Think about it. At the end of the day, if you are irked, if you are tickled, if you are unsatisfied, if you are thrilled…then at minimum you have a sense of TASTE and STYLE. You have a VOICE. And it is uniquely your own, just like this book will be uniquely your own.
If you can spot the problems, you can fix them. You might not have the skills you need to address it all yet (maybe you never will), but you will learn by doing. You’ve learned so much already.
I’ve learned that I have a surprisingly strong sense of style. Before this process, I was not confident in my own writing voice. But then I had such visceral reactions to parts of my writing, both good and bad. I burble with excitement thinking about how I will get back in there and revise.
I’m confident that my sense of style will guide forward.
Stage 7: Inspiration
Thus encouraged by your growing confidence in your sense of style, you can move into the Inspiration stage.
You know what to focus on. And when you can trust those instincts, your mind starts to absolutely overflow with ideas.
You start to ask yourself questions…How can I make this character more plausible? What would make this section more engaging? How can I add variety to these scenes?
And the answers just appear. As if from divine inspiration. You’re sitting on the couch watching cartoons with your toddler and all of a sudden you have the solution.

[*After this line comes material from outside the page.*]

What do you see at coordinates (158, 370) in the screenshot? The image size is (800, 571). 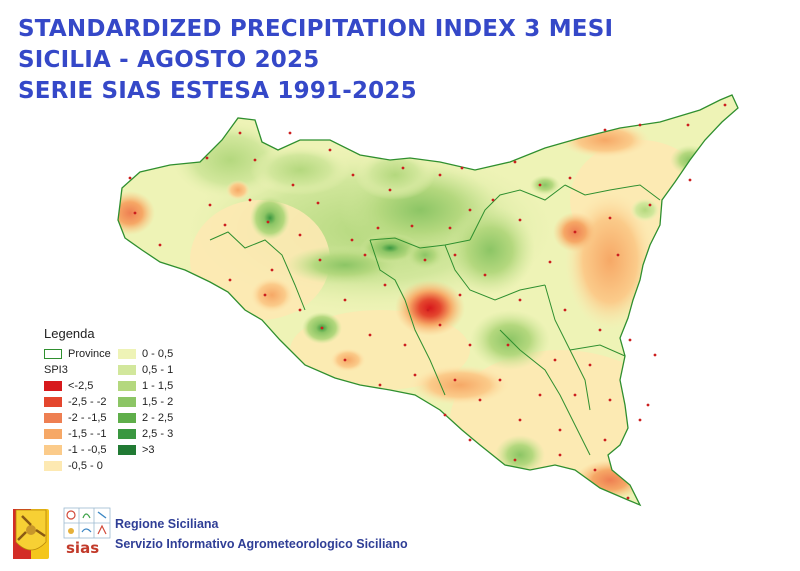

Without giving too much away, I was wondering to myself one morning, “how can I pay off this plot point from earlier in the story?” Later that day I was bothered by a different thought: “how can I solve that inconsistency in the magic system?” And then I go and have a snack and go for a walk and totally spontaneously…a single answer appears to me and solves both problems with the juiciest, most SQUEE idea that literally makes me want to run to my keyboard.
That’s Inspiration.
What is a first draft, really?
As a writer, it’s always helpful for me to think about my first drafts in terms of other artistic media. A first draft is a sketch or a few slops of paint on the canvas to let you know where the green grass and the blue sky will go. It’s the thump of clay onto a potting wheel that’s just starting to spin. It’s spreading out all the pieces of a jigsaw puzzle and turning them face up.
The paints have been mixed, the clay has been prepped, you at least found all the edge pieces of the puzzle. The raw materials are ready here. Now it’s up to you to do the work of shaping them.
A first draft is never going to be good enough, not when your ambitions are high enough. Not when you’re trying to do something challenging.
Do any of these stages feel familiar to you? Have you experienced them with other creative endeavors beyond writing? How do you let yourself ride the wave of the challenging stages to get to the other side?
Ring of the Axe: Second Draft Underway!
Since writing this post, I met my March 1 goals to finish reading my first draft!!! HOORAY! Freed of that task (which was truly so hard for me), I have also…
Put more structure into the end of the book.
Spent time world building aspects that I need to be consistent: magic systems, governments, language and culture, history.
Reverse outlined the whole book (traditionally you outline before you write, which I sort of did, but going back to re-outline the story was extremely helpful for me to see the structure there).
Added some exciting sub-plots and reorganized some existing sections to support the book better.
And now I’m working on translating the new outline & ideas into the manuscript itself. It’s broad strokes for now, then I’ll go back in and make it all actually sound like a novel rather than a checklist.
Since word count isn’t really relevant any more, I’m tracking hours spent on this draft. So far I’ve spent 11.8 hours on my second draft! And I’ve worked on it at least a little bit EVERY DAY for the past 13 days! That’s definitely some sort of record for me.